▸ **Alıştırma amacı**
Lütfen aşağıdaki kayıtların tamamını satır satır, hiçbir değişiklik yapmadan aynen kopyalayın.

── Verilen malzeme ──

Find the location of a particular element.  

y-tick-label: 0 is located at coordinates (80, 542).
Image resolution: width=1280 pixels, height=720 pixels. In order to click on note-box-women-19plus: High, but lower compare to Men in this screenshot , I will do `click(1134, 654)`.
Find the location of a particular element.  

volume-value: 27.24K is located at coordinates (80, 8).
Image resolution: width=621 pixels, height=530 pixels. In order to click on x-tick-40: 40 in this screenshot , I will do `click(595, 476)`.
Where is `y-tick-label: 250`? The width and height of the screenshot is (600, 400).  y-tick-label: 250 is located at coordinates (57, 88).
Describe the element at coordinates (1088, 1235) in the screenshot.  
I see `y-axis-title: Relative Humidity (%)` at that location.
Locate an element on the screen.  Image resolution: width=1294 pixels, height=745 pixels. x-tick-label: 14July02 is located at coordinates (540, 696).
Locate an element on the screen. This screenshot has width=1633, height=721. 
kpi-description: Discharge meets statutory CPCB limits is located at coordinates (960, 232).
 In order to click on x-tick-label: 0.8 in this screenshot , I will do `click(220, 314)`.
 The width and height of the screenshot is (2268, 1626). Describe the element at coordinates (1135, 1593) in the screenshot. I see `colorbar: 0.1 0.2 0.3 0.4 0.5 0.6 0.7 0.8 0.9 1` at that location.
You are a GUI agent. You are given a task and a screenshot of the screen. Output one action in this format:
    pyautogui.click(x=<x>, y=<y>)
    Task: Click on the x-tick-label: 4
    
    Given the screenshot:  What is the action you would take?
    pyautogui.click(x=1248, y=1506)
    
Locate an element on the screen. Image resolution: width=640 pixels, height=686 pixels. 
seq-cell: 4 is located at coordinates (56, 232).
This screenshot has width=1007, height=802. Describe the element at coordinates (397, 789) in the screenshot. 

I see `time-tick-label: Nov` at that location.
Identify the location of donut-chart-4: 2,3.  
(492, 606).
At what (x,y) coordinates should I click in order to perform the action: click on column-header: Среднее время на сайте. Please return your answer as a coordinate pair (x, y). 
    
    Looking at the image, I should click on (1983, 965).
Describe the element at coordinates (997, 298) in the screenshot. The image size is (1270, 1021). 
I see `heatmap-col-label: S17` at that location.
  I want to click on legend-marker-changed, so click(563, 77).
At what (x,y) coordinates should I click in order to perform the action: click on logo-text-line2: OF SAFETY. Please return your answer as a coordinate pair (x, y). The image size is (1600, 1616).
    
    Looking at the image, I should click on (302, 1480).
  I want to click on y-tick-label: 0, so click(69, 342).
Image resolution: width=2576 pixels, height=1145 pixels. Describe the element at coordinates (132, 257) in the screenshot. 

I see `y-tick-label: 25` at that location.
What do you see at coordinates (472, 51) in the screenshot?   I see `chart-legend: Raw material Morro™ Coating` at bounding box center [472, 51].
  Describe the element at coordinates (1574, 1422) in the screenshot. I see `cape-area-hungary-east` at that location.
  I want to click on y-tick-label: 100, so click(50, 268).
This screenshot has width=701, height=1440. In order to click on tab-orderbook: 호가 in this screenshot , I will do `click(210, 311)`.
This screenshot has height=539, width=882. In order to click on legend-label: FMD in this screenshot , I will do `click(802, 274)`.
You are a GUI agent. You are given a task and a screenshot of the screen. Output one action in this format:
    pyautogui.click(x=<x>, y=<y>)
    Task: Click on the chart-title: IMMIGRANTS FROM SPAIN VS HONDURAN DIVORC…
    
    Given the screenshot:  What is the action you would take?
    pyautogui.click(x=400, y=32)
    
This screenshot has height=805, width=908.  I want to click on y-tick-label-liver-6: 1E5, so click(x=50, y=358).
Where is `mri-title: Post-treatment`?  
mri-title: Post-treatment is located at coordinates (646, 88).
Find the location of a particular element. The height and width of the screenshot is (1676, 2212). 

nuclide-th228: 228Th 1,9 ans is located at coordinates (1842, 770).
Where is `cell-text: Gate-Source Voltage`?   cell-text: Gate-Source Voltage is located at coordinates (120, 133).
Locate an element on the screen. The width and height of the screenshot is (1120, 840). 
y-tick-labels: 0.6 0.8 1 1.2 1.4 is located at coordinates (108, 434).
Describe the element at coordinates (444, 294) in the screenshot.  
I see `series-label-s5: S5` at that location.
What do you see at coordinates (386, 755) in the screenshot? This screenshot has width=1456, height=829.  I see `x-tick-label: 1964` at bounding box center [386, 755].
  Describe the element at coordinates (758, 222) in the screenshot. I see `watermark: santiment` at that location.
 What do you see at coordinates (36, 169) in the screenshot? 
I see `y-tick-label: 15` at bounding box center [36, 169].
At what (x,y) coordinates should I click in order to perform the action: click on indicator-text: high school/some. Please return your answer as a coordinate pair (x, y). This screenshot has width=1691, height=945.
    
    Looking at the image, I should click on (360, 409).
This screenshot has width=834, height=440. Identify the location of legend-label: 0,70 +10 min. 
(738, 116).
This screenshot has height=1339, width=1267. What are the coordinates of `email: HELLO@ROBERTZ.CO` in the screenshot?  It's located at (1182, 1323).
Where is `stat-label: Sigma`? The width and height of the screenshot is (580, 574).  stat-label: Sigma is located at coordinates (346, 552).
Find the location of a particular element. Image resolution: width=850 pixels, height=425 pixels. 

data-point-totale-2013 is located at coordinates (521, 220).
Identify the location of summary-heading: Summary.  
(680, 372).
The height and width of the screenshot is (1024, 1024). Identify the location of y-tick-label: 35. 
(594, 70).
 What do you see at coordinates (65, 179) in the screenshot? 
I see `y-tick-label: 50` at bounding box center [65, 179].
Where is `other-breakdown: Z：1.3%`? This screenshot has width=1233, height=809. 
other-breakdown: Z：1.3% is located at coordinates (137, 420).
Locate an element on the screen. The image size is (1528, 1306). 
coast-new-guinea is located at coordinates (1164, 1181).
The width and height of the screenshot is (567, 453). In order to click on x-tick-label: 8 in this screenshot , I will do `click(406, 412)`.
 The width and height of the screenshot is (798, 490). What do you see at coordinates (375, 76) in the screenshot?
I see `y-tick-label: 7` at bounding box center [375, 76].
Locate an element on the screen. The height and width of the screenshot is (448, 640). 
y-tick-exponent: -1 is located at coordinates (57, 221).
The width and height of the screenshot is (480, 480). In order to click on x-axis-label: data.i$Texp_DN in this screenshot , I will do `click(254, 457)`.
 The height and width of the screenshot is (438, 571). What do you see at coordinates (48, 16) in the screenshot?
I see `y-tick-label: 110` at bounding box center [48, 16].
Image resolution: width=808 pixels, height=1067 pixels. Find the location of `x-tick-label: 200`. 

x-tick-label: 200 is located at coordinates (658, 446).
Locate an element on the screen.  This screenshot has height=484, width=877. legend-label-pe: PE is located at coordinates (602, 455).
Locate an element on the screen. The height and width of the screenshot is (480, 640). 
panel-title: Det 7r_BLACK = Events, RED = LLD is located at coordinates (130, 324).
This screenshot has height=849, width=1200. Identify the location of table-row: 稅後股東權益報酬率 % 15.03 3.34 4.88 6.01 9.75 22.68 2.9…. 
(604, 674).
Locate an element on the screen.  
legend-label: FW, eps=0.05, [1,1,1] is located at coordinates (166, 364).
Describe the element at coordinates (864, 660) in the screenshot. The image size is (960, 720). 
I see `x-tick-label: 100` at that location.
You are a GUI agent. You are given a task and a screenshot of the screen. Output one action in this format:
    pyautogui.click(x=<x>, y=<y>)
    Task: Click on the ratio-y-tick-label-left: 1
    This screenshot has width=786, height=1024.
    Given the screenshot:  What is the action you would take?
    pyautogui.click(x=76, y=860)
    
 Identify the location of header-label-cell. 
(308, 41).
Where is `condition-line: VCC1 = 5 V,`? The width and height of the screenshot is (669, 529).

───

▸ **Beklenen çıktı**
Find the location of a particular element.  

y-tick-label: 0 is located at coordinates (80, 542).
Image resolution: width=1280 pixels, height=720 pixels. In order to click on note-box-women-19plus: High, but lower compare to Men in this screenshot , I will do `click(1134, 654)`.
Find the location of a particular element.  

volume-value: 27.24K is located at coordinates (80, 8).
Image resolution: width=621 pixels, height=530 pixels. In order to click on x-tick-40: 40 in this screenshot , I will do `click(595, 476)`.
Where is `y-tick-label: 250`? The width and height of the screenshot is (600, 400).  y-tick-label: 250 is located at coordinates (57, 88).
Describe the element at coordinates (1088, 1235) in the screenshot.  
I see `y-axis-title: Relative Humidity (%)` at that location.
Locate an element on the screen.  Image resolution: width=1294 pixels, height=745 pixels. x-tick-label: 14July02 is located at coordinates (540, 696).
Locate an element on the screen. This screenshot has width=1633, height=721. 
kpi-description: Discharge meets statutory CPCB limits is located at coordinates (960, 232).
 In order to click on x-tick-label: 0.8 in this screenshot , I will do `click(220, 314)`.
 The width and height of the screenshot is (2268, 1626). Describe the element at coordinates (1135, 1593) in the screenshot. I see `colorbar: 0.1 0.2 0.3 0.4 0.5 0.6 0.7 0.8 0.9 1` at that location.
You are a GUI agent. You are given a task and a screenshot of the screen. Output one action in this format:
    pyautogui.click(x=<x>, y=<y>)
    Task: Click on the x-tick-label: 4
    
    Given the screenshot:  What is the action you would take?
    pyautogui.click(x=1248, y=1506)
    
Locate an element on the screen. Image resolution: width=640 pixels, height=686 pixels. 
seq-cell: 4 is located at coordinates (56, 232).
This screenshot has width=1007, height=802. Describe the element at coordinates (397, 789) in the screenshot. 

I see `time-tick-label: Nov` at that location.
Identify the location of donut-chart-4: 2,3.  
(492, 606).
At what (x,y) coordinates should I click in order to perform the action: click on column-header: Среднее время на сайте. Please return your answer as a coordinate pair (x, y). 
    
    Looking at the image, I should click on (1983, 965).
Describe the element at coordinates (997, 298) in the screenshot. The image size is (1270, 1021). 
I see `heatmap-col-label: S17` at that location.
  I want to click on legend-marker-changed, so click(563, 77).
At what (x,y) coordinates should I click in order to perform the action: click on logo-text-line2: OF SAFETY. Please return your answer as a coordinate pair (x, y). The image size is (1600, 1616).
    
    Looking at the image, I should click on (302, 1480).
  I want to click on y-tick-label: 0, so click(69, 342).
Image resolution: width=2576 pixels, height=1145 pixels. Describe the element at coordinates (132, 257) in the screenshot. 

I see `y-tick-label: 25` at that location.
What do you see at coordinates (472, 51) in the screenshot?   I see `chart-legend: Raw material Morro™ Coating` at bounding box center [472, 51].
  Describe the element at coordinates (1574, 1422) in the screenshot. I see `cape-area-hungary-east` at that location.
  I want to click on y-tick-label: 100, so click(50, 268).
This screenshot has width=701, height=1440. In order to click on tab-orderbook: 호가 in this screenshot , I will do `click(210, 311)`.
This screenshot has height=539, width=882. In order to click on legend-label: FMD in this screenshot , I will do `click(802, 274)`.
You are a GUI agent. You are given a task and a screenshot of the screen. Output one action in this format:
    pyautogui.click(x=<x>, y=<y>)
    Task: Click on the chart-title: IMMIGRANTS FROM SPAIN VS HONDURAN DIVORC…
    
    Given the screenshot:  What is the action you would take?
    pyautogui.click(x=400, y=32)
    
This screenshot has height=805, width=908.  I want to click on y-tick-label-liver-6: 1E5, so click(x=50, y=358).
Where is `mri-title: Post-treatment`?  
mri-title: Post-treatment is located at coordinates (646, 88).
Find the location of a particular element. The height and width of the screenshot is (1676, 2212). 

nuclide-th228: 228Th 1,9 ans is located at coordinates (1842, 770).
Where is `cell-text: Gate-Source Voltage`?   cell-text: Gate-Source Voltage is located at coordinates (120, 133).
Locate an element on the screen. The width and height of the screenshot is (1120, 840). 
y-tick-labels: 0.6 0.8 1 1.2 1.4 is located at coordinates (108, 434).
Describe the element at coordinates (444, 294) in the screenshot.  
I see `series-label-s5: S5` at that location.
What do you see at coordinates (386, 755) in the screenshot? This screenshot has width=1456, height=829.  I see `x-tick-label: 1964` at bounding box center [386, 755].
  Describe the element at coordinates (758, 222) in the screenshot. I see `watermark: santiment` at that location.
 What do you see at coordinates (36, 169) in the screenshot? 
I see `y-tick-label: 15` at bounding box center [36, 169].
At what (x,y) coordinates should I click in order to perform the action: click on indicator-text: high school/some. Please return your answer as a coordinate pair (x, y). This screenshot has width=1691, height=945.
    
    Looking at the image, I should click on (360, 409).
This screenshot has width=834, height=440. Identify the location of legend-label: 0,70 +10 min. 
(738, 116).
This screenshot has height=1339, width=1267. What are the coordinates of `email: HELLO@ROBERTZ.CO` in the screenshot?  It's located at (1182, 1323).
Where is `stat-label: Sigma`? The width and height of the screenshot is (580, 574).  stat-label: Sigma is located at coordinates (346, 552).
Find the location of a particular element. Image resolution: width=850 pixels, height=425 pixels. 

data-point-totale-2013 is located at coordinates (521, 220).
Identify the location of summary-heading: Summary.  
(680, 372).
The height and width of the screenshot is (1024, 1024). Identify the location of y-tick-label: 35. 
(594, 70).
 What do you see at coordinates (65, 179) in the screenshot? 
I see `y-tick-label: 50` at bounding box center [65, 179].
Where is `other-breakdown: Z：1.3%`? This screenshot has width=1233, height=809. 
other-breakdown: Z：1.3% is located at coordinates (137, 420).
Locate an element on the screen. The image size is (1528, 1306). 
coast-new-guinea is located at coordinates (1164, 1181).
The width and height of the screenshot is (567, 453). In order to click on x-tick-label: 8 in this screenshot , I will do `click(406, 412)`.
 The width and height of the screenshot is (798, 490). What do you see at coordinates (375, 76) in the screenshot?
I see `y-tick-label: 7` at bounding box center [375, 76].
Locate an element on the screen. The height and width of the screenshot is (448, 640). 
y-tick-exponent: -1 is located at coordinates (57, 221).
The width and height of the screenshot is (480, 480). In order to click on x-axis-label: data.i$Texp_DN in this screenshot , I will do `click(254, 457)`.
 The height and width of the screenshot is (438, 571). What do you see at coordinates (48, 16) in the screenshot?
I see `y-tick-label: 110` at bounding box center [48, 16].
Image resolution: width=808 pixels, height=1067 pixels. Find the location of `x-tick-label: 200`. 

x-tick-label: 200 is located at coordinates (658, 446).
Locate an element on the screen.  This screenshot has height=484, width=877. legend-label-pe: PE is located at coordinates (602, 455).
Locate an element on the screen. The height and width of the screenshot is (480, 640). 
panel-title: Det 7r_BLACK = Events, RED = LLD is located at coordinates (130, 324).
This screenshot has height=849, width=1200. Identify the location of table-row: 稅後股東權益報酬率 % 15.03 3.34 4.88 6.01 9.75 22.68 2.9…. 
(604, 674).
Locate an element on the screen.  
legend-label: FW, eps=0.05, [1,1,1] is located at coordinates (166, 364).
Describe the element at coordinates (864, 660) in the screenshot. The image size is (960, 720). 
I see `x-tick-label: 100` at that location.
You are a GUI agent. You are given a task and a screenshot of the screen. Output one action in this format:
    pyautogui.click(x=<x>, y=<y>)
    Task: Click on the ratio-y-tick-label-left: 1
    This screenshot has width=786, height=1024.
    Given the screenshot:  What is the action you would take?
    pyautogui.click(x=76, y=860)
    
 Identify the location of header-label-cell. 
(308, 41).
Where is `condition-line: VCC1 = 5 V,`? The width and height of the screenshot is (669, 529).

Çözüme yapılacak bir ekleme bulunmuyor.